### [PROMPT 1]
In the account of Yuan Wencai, in what month and year did Yuan return to the communist base?
### [PROMPT 2]
Resume the account of Yuan Wencai after its last sentence.
DOCUMENT TEXT section start
When the resolution from the communist 6th National Conference held in the mid-1928 in Moscow reached the communist base in Jinggangshan, it was already winter. In the beginning of 1929, Mao held the Bailu (柏露) Conference to discuss the issue. Wang Huai (王怀), the communist party secretary of Yongxin (永新) county and You Chaoqing (尤超清), the communist party secretary of Ninggang (宁冈) county, who had been at odds with Yuan and Wang insisted on executing Yuan and Wang according to the resolution but their suggestion was once again vetoed by Mao. The resulting decision was that Wang would remain to command forces in the communist base, while Yuan would be named as the chief-of-staff and deployed with the communist force striking southern Jiangxi. During campaigns in southern Jiangxi, Yuan accidentally came across the resolution from Moscow at Donggu (东固), and although he feared for his life, he decided to prove himself by returning to the communist base in May, 1929, and he continued his service with communist faithfully, but this did not help.

==Death==
In the late night of February 23, 1930, Peng Dehuai was awakened from bed by Xiang Zhongfa's and Li Lisan's three lieutenants Zhu Changxie (朱昌偕) and Wang Huai (王怀), who told Peng that they had just received intelligence that claimed Wang Zuo and Yuan Wencai, had defected to Kuomintang, and therefore they need Peng's signature to deploy troops to exterminate the traitors. Ironically, one of the supporters of Zhu Changxie (朱昌偕) and Wang Huai (王怀), You Chaoqing (尤超清), was the one who introduced Wang and Yuan to the communists, and Peng knew full well that neither Wang Zuo and Yuan Wencai would do such thing. Peng initially refused, and argued in defense of Wang and Yuan. The three lieutenants of Xiang Zhongfa and Li Lisan then changed their story, claiming that the intelligence indeed appeared to be a rumor, and that they needed to arrange a meeting with the two commanders to clear things up, and that some forces should be deployed just in case. Sensing Peng Dehuai's opposition, the three also asked Peng not to become involved, to remaining where he was, instead of attending the planned meeting, for the sake of not agitating the situation. This tactic finally convinced Peng Dehuai to give his signature. Subsequently, the three men led over three hundred troops away to plot their next move.
DOCUMENT TEXT section end
DATA UNDER STUDY section start
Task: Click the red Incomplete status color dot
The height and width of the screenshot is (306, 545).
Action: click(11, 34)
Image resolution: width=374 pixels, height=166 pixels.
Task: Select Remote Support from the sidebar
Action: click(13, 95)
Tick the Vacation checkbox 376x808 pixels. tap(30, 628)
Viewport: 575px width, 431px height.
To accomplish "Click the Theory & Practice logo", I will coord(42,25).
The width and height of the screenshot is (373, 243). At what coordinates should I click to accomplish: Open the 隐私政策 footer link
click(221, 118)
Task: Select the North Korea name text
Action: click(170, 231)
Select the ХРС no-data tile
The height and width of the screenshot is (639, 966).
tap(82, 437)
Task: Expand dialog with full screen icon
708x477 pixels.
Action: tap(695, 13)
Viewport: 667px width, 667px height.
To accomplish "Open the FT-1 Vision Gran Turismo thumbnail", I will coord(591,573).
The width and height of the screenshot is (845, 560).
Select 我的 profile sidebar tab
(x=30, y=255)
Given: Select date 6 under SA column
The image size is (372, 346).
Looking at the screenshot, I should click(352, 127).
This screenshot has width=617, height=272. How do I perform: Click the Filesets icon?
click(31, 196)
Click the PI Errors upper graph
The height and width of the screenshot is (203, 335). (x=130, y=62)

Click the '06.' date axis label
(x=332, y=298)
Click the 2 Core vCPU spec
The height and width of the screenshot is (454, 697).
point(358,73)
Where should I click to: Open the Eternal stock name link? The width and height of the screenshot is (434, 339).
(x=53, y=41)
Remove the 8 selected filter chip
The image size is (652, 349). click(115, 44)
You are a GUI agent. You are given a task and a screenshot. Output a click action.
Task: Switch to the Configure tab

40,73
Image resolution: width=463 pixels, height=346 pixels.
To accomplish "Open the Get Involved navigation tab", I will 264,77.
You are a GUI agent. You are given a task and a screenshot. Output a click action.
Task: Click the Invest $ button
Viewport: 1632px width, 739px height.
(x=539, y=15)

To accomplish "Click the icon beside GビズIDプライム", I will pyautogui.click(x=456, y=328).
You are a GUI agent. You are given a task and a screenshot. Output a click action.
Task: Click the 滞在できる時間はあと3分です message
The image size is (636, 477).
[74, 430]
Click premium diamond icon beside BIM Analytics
DATA UNDER STUDY section end
### [WRITTEN ANSWER 1]
May 1929

### [WRITTEN ANSWER 2]
After leaving Peng Dehuai's camp, the three immediately faked Mao Zedong's order to lure both Wang Zuo and Yuan Wencai to the supposed meeting to discuss the military situation. But once Wang Zuo and Yuan Wencai reached the meeting, they were shot in obscure circumstances, allegedly ambushed while trying to rebel. Wang managed to escape out a window but drowned whilst attempting to cross a river.

As early as October of that year, Mao Zedong criticized the officials in power of the Jiangxi Soviet for the assassination of his old allies. Just who gave the order for the death of Wang Zuo, however, is still not clear, although a number of officials of the Jiangxi Communist Party were implicated. Wang Yunlong (王雲隆), Wang Zuo's younger brother and an officer of the 32nd Regiment, became the new leader of his brother's men, and defected to Kuomintang, taking many former Yuan Wencai's men with them. After Wang Yunlong's death, Wang Zuo's son became the leader and it was not until nearly two decades later in 1949 when the communists were finally able to retake Jinggangshan.

After 1949, both Yuan and Wang were marked as examples of ideologically reformed bandits who had been transformed into Communist soldiers. Both were recognised as martyrs of the Chinese Communist Revolution. When Zhu De visited Jinggangshan in 1962 and Mao Zedong in 1965, both called upon Yuan Wencai's elderly widow Xie Meixiang (謝梅香). In 1986, his grave was moved to the newly constructed Jinggangshan Martyrs Cemetery. Although Peng Dehuai was not directly involved in the death of Yuan Wencai and Wang Zuo, as proved by the history, that did not prevent Mao Zedong from blaming the affair on Peng. Peng Dehuai was persecuted thirty years later for the death of Wang Zuo and Yuan Wencai. This was one of the alleged crime Peng committed against Mao, and this alleged crime again appeared during the Cultural Revolution when Peng Dehuai was struggled by the Red Guards.